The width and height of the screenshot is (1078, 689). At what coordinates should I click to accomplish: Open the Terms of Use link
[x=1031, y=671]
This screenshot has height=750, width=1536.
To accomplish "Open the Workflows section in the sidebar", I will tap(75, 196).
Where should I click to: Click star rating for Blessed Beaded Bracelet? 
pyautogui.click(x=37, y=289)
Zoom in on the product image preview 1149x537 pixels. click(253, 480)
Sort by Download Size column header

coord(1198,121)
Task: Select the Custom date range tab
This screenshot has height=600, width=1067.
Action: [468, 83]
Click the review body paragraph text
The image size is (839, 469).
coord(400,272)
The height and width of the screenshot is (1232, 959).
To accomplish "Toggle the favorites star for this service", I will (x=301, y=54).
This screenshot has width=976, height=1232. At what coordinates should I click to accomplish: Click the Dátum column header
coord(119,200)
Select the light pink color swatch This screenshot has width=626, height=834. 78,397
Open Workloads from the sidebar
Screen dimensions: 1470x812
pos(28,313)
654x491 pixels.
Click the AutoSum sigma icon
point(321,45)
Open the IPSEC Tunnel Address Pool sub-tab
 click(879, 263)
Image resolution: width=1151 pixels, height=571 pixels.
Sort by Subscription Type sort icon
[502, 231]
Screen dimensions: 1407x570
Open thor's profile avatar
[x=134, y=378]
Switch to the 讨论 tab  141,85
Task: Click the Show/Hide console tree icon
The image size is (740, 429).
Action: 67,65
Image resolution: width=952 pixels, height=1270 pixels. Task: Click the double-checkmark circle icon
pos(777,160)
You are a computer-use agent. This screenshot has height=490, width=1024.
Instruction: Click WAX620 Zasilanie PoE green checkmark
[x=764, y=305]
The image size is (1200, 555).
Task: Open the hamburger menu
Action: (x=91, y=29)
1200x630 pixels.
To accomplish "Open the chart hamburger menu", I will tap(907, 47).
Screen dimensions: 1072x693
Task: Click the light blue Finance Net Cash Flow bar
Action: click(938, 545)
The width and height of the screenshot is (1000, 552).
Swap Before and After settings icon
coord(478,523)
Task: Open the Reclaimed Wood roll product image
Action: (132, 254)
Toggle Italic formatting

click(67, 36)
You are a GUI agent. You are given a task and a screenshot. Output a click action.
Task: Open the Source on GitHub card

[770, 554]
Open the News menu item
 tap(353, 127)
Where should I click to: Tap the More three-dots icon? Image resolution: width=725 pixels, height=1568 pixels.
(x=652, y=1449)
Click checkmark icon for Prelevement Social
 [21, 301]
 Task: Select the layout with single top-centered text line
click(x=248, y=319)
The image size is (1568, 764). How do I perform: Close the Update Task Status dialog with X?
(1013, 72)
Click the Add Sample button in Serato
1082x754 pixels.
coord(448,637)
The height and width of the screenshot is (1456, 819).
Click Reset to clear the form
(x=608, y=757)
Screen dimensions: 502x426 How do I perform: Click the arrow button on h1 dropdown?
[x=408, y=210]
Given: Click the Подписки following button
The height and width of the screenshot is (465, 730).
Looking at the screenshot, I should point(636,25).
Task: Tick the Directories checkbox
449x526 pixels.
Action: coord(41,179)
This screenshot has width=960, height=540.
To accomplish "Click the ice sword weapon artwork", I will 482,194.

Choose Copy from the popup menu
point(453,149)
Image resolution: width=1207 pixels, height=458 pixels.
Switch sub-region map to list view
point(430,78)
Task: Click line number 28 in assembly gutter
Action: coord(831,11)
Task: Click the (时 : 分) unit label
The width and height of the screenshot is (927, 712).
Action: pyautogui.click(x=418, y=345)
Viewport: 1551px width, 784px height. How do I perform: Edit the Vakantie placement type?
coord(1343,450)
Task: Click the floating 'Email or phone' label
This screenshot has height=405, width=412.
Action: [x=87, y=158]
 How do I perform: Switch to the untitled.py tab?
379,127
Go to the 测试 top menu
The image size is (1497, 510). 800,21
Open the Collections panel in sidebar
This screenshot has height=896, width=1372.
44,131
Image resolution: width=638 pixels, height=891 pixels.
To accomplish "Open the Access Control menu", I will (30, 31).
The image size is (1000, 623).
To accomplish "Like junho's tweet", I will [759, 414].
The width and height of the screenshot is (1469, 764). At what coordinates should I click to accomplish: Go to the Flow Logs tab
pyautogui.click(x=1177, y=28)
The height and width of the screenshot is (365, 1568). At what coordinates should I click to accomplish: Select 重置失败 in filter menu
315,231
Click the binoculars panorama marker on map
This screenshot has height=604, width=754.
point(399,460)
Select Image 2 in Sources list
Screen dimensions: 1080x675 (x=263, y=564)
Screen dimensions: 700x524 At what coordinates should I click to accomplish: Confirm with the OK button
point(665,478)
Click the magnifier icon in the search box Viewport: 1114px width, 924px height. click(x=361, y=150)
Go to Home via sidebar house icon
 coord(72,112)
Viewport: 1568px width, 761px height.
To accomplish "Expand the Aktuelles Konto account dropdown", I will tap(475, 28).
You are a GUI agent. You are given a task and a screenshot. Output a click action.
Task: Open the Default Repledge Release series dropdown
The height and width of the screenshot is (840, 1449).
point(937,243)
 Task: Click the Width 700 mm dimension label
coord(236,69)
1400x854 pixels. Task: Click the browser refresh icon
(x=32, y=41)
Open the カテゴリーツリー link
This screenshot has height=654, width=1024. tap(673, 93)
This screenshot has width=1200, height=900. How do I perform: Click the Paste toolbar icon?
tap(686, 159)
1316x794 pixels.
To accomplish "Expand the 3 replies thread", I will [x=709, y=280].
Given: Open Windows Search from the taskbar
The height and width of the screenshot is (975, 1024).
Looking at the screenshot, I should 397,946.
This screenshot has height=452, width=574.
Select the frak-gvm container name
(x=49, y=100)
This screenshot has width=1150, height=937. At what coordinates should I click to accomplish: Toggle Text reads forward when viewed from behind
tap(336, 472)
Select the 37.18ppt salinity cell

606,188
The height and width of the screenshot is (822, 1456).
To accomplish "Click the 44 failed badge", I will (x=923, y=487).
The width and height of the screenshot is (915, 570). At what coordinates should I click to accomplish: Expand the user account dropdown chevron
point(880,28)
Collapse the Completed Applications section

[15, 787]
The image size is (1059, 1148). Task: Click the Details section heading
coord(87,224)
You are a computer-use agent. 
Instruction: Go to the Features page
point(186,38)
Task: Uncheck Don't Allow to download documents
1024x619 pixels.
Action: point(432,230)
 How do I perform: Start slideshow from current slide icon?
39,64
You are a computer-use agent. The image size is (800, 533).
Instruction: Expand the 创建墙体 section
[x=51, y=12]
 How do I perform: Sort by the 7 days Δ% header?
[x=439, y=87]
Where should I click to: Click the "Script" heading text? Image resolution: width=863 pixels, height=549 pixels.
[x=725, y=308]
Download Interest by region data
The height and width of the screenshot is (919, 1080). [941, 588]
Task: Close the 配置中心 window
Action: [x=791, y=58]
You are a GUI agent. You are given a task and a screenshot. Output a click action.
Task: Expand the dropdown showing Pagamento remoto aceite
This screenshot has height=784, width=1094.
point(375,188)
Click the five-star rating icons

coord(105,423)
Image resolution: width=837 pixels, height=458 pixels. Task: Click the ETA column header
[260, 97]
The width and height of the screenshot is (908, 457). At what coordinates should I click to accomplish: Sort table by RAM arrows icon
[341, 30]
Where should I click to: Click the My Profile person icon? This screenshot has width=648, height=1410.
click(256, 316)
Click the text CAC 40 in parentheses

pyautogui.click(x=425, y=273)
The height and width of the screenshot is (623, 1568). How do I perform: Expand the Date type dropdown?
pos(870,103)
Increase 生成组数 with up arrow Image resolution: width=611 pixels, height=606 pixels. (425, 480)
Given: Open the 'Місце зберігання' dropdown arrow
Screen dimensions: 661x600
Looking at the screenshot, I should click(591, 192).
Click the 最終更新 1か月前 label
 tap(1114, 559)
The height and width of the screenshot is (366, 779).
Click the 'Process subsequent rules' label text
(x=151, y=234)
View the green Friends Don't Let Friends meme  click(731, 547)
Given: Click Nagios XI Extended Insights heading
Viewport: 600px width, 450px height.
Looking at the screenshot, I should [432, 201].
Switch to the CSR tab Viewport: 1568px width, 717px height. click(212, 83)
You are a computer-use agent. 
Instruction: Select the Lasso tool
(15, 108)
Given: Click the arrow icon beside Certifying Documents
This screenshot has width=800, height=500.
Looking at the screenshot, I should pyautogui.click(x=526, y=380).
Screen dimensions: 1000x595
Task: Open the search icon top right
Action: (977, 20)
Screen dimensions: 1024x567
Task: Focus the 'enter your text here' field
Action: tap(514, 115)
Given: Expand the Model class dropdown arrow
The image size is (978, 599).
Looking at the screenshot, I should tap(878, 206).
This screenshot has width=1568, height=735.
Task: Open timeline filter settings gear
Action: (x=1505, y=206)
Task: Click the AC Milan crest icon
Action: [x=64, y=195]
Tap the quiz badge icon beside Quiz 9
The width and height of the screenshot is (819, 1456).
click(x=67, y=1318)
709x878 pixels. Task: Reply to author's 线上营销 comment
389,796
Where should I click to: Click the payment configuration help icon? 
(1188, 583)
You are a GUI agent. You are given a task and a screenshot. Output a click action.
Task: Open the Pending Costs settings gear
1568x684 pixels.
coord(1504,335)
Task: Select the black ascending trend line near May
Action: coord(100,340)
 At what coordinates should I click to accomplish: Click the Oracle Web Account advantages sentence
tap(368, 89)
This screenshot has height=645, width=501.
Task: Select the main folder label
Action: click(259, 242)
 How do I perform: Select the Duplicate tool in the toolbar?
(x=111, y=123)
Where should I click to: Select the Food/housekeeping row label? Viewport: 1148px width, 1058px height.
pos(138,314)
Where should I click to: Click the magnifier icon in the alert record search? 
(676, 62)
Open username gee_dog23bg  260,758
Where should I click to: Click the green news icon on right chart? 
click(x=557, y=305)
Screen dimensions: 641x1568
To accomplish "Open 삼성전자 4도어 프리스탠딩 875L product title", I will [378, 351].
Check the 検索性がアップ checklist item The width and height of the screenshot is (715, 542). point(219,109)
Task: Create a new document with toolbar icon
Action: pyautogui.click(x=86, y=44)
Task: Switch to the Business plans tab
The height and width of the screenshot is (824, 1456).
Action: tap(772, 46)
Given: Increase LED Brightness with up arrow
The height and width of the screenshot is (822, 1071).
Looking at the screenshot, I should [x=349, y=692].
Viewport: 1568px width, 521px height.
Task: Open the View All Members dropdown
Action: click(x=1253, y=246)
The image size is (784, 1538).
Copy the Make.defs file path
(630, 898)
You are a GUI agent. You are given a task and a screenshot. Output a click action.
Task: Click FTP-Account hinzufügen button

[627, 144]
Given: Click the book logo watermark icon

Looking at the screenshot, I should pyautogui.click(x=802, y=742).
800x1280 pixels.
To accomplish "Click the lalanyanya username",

^^^^^^^^

Task description | Looking at the material above, please copy exactly every line from its first line through the line containing "This screenshot has height=750, width=1536.", with both ends included and nothing else.

Task response |
The width and height of the screenshot is (1078, 689). At what coordinates should I click to accomplish: Open the Terms of Use link
[x=1031, y=671]
This screenshot has height=750, width=1536.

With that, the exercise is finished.